▸ Given records:
- - -
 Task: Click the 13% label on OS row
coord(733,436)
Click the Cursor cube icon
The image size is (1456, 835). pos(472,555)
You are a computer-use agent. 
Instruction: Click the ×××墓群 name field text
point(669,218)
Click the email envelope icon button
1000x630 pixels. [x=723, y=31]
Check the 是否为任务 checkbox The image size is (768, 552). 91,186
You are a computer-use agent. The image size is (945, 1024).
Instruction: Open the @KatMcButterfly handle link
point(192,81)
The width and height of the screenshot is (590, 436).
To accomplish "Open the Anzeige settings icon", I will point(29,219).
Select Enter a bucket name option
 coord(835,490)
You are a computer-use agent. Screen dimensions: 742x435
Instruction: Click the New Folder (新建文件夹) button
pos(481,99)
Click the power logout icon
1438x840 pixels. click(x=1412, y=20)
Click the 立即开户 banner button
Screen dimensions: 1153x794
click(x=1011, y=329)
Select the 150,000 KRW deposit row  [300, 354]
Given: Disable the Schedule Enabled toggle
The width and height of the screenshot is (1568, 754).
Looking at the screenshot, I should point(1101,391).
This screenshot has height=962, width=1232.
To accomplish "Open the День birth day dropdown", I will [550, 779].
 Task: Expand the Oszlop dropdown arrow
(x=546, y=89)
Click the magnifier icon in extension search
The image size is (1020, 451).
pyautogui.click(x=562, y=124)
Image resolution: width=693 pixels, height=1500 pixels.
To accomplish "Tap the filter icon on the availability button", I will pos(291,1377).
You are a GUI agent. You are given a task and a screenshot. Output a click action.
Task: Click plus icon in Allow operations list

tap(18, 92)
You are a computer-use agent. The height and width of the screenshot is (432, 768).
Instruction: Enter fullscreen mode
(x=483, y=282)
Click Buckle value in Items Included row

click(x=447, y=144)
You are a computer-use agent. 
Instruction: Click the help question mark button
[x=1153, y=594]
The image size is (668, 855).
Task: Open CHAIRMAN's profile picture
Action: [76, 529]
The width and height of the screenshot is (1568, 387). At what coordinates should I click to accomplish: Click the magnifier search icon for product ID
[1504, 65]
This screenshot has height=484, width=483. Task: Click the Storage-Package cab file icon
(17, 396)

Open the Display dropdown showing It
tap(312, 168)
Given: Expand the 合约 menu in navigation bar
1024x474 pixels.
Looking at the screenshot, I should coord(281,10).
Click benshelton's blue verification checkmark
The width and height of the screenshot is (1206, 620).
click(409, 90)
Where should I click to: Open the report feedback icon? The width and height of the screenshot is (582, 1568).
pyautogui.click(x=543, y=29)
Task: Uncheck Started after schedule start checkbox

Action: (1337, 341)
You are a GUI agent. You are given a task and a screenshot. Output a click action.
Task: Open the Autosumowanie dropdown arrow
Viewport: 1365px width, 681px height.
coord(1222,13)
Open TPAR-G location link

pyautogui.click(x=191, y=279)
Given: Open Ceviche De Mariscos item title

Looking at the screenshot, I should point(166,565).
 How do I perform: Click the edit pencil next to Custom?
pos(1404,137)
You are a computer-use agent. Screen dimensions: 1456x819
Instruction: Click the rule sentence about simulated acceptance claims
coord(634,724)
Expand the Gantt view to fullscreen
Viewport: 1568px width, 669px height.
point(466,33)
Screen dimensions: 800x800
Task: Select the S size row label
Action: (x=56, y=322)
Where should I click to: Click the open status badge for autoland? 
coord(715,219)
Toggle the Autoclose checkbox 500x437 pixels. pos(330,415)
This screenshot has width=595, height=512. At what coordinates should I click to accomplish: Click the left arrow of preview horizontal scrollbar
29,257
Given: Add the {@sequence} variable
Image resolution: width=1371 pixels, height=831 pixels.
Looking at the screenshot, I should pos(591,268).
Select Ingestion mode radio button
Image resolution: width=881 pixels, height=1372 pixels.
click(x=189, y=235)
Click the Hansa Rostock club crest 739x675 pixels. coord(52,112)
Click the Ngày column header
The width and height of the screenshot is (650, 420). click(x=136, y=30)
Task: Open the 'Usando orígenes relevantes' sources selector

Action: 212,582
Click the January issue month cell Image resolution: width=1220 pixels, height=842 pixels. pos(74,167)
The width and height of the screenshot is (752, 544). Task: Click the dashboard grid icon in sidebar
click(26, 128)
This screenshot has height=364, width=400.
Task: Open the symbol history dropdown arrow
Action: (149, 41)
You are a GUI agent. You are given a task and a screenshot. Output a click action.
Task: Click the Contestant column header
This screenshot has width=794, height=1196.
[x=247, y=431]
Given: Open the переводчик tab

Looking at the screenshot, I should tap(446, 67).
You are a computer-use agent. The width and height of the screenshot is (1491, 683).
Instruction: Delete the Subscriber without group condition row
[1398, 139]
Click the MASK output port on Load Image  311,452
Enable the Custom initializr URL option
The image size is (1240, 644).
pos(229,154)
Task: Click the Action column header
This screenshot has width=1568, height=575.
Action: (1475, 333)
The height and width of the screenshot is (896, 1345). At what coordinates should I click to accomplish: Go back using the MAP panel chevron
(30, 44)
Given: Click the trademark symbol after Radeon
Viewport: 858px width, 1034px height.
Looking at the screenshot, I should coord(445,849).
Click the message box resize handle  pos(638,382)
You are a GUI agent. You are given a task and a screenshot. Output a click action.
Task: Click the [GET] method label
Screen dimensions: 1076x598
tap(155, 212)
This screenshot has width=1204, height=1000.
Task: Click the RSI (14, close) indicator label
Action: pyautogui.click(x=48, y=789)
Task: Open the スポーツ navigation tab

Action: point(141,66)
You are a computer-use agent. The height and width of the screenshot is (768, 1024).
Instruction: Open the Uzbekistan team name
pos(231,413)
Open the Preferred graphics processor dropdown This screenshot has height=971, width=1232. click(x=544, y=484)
- - -
▸ Work request: All lines of the records containing "computer" should be shown.

▸ Completed exercise:
You are a computer-use agent. 
You are a computer-use agent. The image size is (945, 1024).
You are a computer-use agent. Screen dimensions: 742x435
You are a computer-use agent. The height and width of the screenshot is (432, 768).
You are a computer-use agent. 
You are a computer-use agent. Screen dimensions: 1456x819
You are a computer-use agent. The width and height of the screenshot is (1491, 683).
You are a computer-use agent. The height and width of the screenshot is (768, 1024).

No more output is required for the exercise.